"Annunciazione" di Orazio Gentileschi: l'artista inviò il dipinto in dono a Carlo Emanuele I sperando di entrare al suo servizio |
In mostra alla Sabauda: la cultura di un Savoia che vedeva lungo
La prima ha aperto l'altro ieri, e non ne ho scritto subito perché ero indaffarato con la penosa vicenda del Museo del Cinema. Si intitola "Le meraviglie del mondo. Le collezioni di Carlo Emanuele I di Savoia", è ospitata alla Galleria Sabauda e alla Biblioteca Reale, sostenuta dalla Consulta per i Beni Artistici e dalla Compagnia di San Paolo, e rievoca un'avventura straordinaria: quella di Carlo Emanuele I, il primo dei Savoia che sfuggì all'atavica selvatichezza della casata diventando uno dei più raffinati collezionisti d'Europa: con onnivorà voracità riunì una lussureggiante e caotica congerie di dipinti, sculture, capolavori d'oreficeria, libri preziosi, arazzi, armature, curiosità assortite: tesori che in seguito andarono in parte dispersi, e che per la prima volta da allora sono in buona parte riuniti in questa prima grande mostra completamente organizzata dai Musei Reali.Non starò a raccontarvi l'intera storia di Carlo Emanuele I, un Savoia illuminato che aveva capito ciò che oggi i discendenti dei suoi sudditi di allora non riescono più a intravvedere: e cioé che, come dicono le curatrici Pagella e Bava, "per fare grande una capitale, bisognava chiamare i più importanti architetti e artisti dell'epoca, e accrescere le raccolte della corte". Ovvero: mettere la cultura al centro del progetto di creare dal nulla una capitale europea.
Vabbé, stamattina non mi va di polemizzare. Vi invito però a vedere la mostra. Toglie il fiato.

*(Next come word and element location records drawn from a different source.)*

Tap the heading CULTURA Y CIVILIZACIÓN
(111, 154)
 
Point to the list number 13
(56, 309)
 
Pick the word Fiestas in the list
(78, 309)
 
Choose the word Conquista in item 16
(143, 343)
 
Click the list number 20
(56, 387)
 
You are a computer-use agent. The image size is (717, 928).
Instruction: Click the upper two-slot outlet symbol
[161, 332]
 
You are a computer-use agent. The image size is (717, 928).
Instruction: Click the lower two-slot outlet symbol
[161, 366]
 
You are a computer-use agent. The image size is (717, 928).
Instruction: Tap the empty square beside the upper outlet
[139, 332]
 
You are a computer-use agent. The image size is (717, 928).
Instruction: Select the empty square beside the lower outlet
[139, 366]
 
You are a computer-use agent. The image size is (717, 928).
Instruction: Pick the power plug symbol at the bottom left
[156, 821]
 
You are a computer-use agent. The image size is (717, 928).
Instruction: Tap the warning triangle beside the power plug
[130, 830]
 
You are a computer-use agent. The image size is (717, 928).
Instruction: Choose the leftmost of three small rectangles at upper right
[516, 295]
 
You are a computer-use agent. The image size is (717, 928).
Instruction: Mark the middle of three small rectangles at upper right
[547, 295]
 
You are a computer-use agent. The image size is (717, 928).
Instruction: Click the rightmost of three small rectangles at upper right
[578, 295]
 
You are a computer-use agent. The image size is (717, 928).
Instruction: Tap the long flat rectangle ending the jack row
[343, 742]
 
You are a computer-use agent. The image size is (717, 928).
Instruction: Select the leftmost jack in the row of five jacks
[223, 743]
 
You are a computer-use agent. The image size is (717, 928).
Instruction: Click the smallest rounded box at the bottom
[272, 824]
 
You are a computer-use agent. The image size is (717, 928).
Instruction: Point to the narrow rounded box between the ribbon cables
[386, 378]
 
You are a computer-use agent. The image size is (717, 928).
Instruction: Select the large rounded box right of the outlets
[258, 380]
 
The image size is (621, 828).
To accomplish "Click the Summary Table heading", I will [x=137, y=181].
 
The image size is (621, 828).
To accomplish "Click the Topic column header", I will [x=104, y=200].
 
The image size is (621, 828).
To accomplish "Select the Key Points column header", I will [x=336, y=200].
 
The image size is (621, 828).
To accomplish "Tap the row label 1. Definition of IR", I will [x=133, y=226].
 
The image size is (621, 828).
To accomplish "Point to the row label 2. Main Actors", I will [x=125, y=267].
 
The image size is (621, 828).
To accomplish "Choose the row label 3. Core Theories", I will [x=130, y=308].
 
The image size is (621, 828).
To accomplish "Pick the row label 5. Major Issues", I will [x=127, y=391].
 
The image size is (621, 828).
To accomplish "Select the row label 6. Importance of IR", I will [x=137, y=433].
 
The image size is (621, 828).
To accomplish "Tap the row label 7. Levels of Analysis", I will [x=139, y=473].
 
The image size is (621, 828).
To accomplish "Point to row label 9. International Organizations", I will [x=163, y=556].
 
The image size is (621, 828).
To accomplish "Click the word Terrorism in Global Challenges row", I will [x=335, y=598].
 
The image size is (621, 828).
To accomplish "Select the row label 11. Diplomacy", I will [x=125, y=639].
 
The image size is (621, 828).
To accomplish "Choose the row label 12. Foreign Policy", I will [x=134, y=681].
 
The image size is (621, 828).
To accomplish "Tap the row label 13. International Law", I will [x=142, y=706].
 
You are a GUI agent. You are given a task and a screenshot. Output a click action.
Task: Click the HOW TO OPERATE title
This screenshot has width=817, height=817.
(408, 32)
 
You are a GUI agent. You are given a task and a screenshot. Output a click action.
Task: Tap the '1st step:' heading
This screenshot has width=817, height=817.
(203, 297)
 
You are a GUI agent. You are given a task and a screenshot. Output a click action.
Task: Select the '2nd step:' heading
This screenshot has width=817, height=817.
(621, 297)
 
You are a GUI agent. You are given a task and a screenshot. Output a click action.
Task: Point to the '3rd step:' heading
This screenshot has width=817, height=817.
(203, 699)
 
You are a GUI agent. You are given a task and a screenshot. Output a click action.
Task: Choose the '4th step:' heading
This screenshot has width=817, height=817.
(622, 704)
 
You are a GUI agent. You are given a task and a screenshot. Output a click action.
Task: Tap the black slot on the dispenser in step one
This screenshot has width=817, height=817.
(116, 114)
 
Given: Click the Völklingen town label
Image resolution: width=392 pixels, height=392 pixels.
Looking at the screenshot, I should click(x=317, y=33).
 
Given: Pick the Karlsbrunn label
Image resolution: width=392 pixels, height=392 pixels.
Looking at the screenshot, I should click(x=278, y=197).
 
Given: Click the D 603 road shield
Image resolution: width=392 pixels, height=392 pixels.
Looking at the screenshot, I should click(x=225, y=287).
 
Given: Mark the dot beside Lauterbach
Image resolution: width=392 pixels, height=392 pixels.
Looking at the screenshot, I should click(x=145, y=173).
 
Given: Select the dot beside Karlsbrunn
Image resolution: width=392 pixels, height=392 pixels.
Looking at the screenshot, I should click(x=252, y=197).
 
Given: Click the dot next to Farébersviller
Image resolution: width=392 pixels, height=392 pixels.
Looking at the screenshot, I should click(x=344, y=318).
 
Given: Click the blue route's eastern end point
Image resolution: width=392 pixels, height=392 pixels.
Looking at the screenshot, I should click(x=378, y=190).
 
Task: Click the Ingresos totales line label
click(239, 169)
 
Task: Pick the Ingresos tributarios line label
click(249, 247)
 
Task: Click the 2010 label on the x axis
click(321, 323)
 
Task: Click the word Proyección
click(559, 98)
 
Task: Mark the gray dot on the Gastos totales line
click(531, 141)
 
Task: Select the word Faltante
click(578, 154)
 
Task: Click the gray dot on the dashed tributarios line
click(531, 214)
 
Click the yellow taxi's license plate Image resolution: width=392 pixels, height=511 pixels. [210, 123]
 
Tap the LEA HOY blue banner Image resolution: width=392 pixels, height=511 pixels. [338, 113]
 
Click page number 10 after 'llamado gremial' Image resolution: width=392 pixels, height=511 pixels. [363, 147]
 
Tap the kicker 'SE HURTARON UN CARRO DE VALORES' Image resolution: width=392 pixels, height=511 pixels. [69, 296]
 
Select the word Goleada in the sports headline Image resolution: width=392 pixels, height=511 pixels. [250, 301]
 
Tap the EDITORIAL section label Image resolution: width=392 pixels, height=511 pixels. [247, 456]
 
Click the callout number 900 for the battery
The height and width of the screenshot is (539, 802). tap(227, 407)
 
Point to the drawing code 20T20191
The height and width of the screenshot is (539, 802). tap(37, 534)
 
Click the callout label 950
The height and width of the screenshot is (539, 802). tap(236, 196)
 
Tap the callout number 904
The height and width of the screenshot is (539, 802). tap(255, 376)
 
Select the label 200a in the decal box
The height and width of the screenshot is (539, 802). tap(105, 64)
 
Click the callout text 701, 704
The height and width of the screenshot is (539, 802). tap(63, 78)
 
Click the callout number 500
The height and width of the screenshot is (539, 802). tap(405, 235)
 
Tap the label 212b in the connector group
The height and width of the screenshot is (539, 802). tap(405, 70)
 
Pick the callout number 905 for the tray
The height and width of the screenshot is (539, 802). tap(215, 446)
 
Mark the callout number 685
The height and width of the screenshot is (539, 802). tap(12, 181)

Tra parentesi: nel ponte dell'Immacolata, prima cioé che la mostra inaugurasse, i Musei Reali hanno totalizzato ben 12 mila visitatori. I Musei Reali dipendono dal MiBACT, cioé direttamente dallo Stato.
In mostra al Museo Fico: la dignità perduta degli italiani
Tullio Farabola, "Bicicletta con carrozzino", 1945. In mostra al Museo Fico |
Gli scatti dei più grandi fotografi del Novecento, italiani (da Barengo Gardin a Scianna, da Samughero al "re dei paparazzi" Secchiaroli) e stranieri (da Robert Capa a Cartier Bresson), accompagnano il visitatore in un "viaggio in Italia" dal 1932 al 1968, dal Nord al Sud, dai campi alle officine, dai villaggi sperduti alle grandi città. Un'emozione per chi quegli anni ha vissuto, una scoperta per i giovani. Quelle foto sono la nostra identità, la nostra storia che stiamo dimenticando e rinnegando. Le foto più commoventi sono quelle che mostrano l'Italia del dopoguerra e della ricostruzione, la nostra miseria e la nostra nobiltà, entrambe oggi perdute.
I volti e gli sguardi di quegli italiani degli anni Quaranta-Cinquanta hanno, pur nella povertà, e fin nella disperazione, una dignità, una consapevolezza, una forza interiore che invano cercheresti nei grugni abbruttiti dal rancore e dalla protervia di chi oggi vomita odio e cazzate nelle piazze virtuali della tivù e della rete, o dai banchi di qualche consesso sedicente "politico".
Non voglio dire che si stava meglio quando si stava peggio. Ma di certo si incontravano persone più frequentabili.